A brief rundown. In the days before sound, film projectors didn't necessarily run at 24 fps as a standard. In some cases, early projectors were hand-cranked, leaving the actual frame-rate in the able hands of the projectionist. Silent films were usually filmed at about 16 fps and then projected at about 20, making for that "sped-up" look a viewer might see in older movies. It wasn't until the invention of synchronized sound that a standard needed to be set. 24 frames was the lowest number a studio could get away with and still retain a reasonably realistic illusion of movement. The standard modern audiences are used to was pioneered for reasons of thrift. 

With the advent of video cassettes and, later, digital cameras, filming in different frame rates became more common. News broadcasts filmed in 36 fps, for instance. In so doing, audiences became trained to see that look as TV-related. As video games advanced, so too did digital frame rate alterations, and most modern games are now presented with 60 fps. When a film came along that also tried 60 fps, however, audiences complained that they looked too much like games.

Films, then, tried to hold steady at 24 fps. In 2022, however, a schism has appeared in the technology used to shoot films and the technology used to present it. As new digital projectors can handle more and more information, they begin butting up against the traditional century-old flicker of 35mm film. This is causing a visual "judder" in presentation, as when the image seems to "shimmer" as a camera pans horizontally across a scene. 

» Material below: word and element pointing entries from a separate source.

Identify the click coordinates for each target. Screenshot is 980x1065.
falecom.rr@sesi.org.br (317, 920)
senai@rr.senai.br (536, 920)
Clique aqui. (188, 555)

Is it a new thing, or is it the next 3D?

The best way to correct this judder is by adding frames. There will be no visual "skip," if there's more information on screen in between the skips. 

The above-mentioned tech-forward filmmakers seem to sense that this is the next step in cinema's visual evolution. Audiences may be largely skeptical at the moment, but this author is old enough to remember the 2002 film "Star Wars: Episode II – Attack of the Clones." Although not the first film to presented in theaters digitally, it was the first high-profile blockbuster to do so. At the time, digital projection looked pretty terrible. The movement was ineffably indistinct, the images milky, the dark and black scenes filled with digital "fuzz" particles. It seemed that digital projection had a long way to go. 

20 years on, one is hard-pressed to find a theater that is 35mm-equipped at all. 

High frame rates have already improved since "The Hobbit," and companies like TrueCut Motion — using an advanced smoothing technology — are working to make the format look more acceptably cinematic for modern audiences. "Avatar: The Way of Water" still has a notably distracting "smoothness" in its 48 fps scenes, and many audiences may still bristle at the notion. But with a film as enormous as "Avatar," it may be that the future of cinema will incorporate that look. At the very least, many filmmakers and audiences may have to stop and consider a future where high frame rates eventually become new standard frame rates. 

Of course, some pundits claimed that 3D tech was here to stay when the first "Avatar" came out in 2009. 3D films, of course, eventually petered out. HFR, however, seems to have an edge over 3D. It is no gimmick. It is a matter of presentation.